Records for the task:
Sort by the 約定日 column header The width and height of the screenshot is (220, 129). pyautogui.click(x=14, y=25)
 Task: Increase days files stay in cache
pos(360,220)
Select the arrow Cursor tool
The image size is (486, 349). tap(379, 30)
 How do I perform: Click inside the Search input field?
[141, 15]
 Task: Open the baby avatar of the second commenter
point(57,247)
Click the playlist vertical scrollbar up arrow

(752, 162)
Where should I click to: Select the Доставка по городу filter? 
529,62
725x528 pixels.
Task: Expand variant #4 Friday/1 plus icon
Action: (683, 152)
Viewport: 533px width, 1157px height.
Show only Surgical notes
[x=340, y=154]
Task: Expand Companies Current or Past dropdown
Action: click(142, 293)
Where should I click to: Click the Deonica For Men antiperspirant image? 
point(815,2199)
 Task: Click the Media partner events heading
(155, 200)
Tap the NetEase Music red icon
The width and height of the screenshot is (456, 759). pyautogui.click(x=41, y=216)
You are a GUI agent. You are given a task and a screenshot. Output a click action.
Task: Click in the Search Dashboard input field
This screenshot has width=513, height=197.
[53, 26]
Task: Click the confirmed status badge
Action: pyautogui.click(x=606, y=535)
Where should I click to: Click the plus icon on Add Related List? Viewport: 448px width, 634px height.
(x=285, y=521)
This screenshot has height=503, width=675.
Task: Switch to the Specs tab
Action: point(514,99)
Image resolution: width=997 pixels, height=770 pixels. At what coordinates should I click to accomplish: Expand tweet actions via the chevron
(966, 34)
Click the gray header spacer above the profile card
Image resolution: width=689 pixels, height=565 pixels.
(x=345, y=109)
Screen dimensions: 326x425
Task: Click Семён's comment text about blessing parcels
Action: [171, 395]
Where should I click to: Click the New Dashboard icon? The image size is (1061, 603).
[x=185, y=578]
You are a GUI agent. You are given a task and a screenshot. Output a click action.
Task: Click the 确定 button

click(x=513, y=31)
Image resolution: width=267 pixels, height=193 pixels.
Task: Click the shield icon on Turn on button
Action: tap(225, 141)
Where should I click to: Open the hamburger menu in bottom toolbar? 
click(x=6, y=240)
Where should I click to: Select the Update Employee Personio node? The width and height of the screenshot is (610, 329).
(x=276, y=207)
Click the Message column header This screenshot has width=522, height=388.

Task description: Retype every line above with nothing changed.

Written response:
Sort by the 約定日 column header The width and height of the screenshot is (220, 129). pyautogui.click(x=14, y=25)
 Task: Increase days files stay in cache
pos(360,220)
Select the arrow Cursor tool
The image size is (486, 349). tap(379, 30)
 How do I perform: Click inside the Search input field?
[141, 15]
 Task: Open the baby avatar of the second commenter
point(57,247)
Click the playlist vertical scrollbar up arrow

(752, 162)
Where should I click to: Select the Доставка по городу filter? 
529,62
725x528 pixels.
Task: Expand variant #4 Friday/1 plus icon
Action: (683, 152)
Viewport: 533px width, 1157px height.
Show only Surgical notes
[x=340, y=154]
Task: Expand Companies Current or Past dropdown
Action: click(142, 293)
Where should I click to: Click the Deonica For Men antiperspirant image? 
point(815,2199)
 Task: Click the Media partner events heading
(155, 200)
Tap the NetEase Music red icon
The width and height of the screenshot is (456, 759). pyautogui.click(x=41, y=216)
You are a GUI agent. You are given a task and a screenshot. Output a click action.
Task: Click in the Search Dashboard input field
This screenshot has width=513, height=197.
[53, 26]
Task: Click the confirmed status badge
Action: pyautogui.click(x=606, y=535)
Where should I click to: Click the plus icon on Add Related List? Viewport: 448px width, 634px height.
(x=285, y=521)
This screenshot has height=503, width=675.
Task: Switch to the Specs tab
Action: point(514,99)
Image resolution: width=997 pixels, height=770 pixels. At what coordinates should I click to accomplish: Expand tweet actions via the chevron
(966, 34)
Click the gray header spacer above the profile card
Image resolution: width=689 pixels, height=565 pixels.
(x=345, y=109)
Screen dimensions: 326x425
Task: Click Семён's comment text about blessing parcels
Action: [171, 395]
Where should I click to: Click the New Dashboard icon? The image size is (1061, 603).
[x=185, y=578]
You are a GUI agent. You are given a task and a screenshot. Output a click action.
Task: Click the 确定 button

click(x=513, y=31)
Image resolution: width=267 pixels, height=193 pixels.
Task: Click the shield icon on Turn on button
Action: tap(225, 141)
Where should I click to: Open the hamburger menu in bottom toolbar? 
click(x=6, y=240)
Where should I click to: Select the Update Employee Personio node? The width and height of the screenshot is (610, 329).
(x=276, y=207)
Click the Message column header This screenshot has width=522, height=388.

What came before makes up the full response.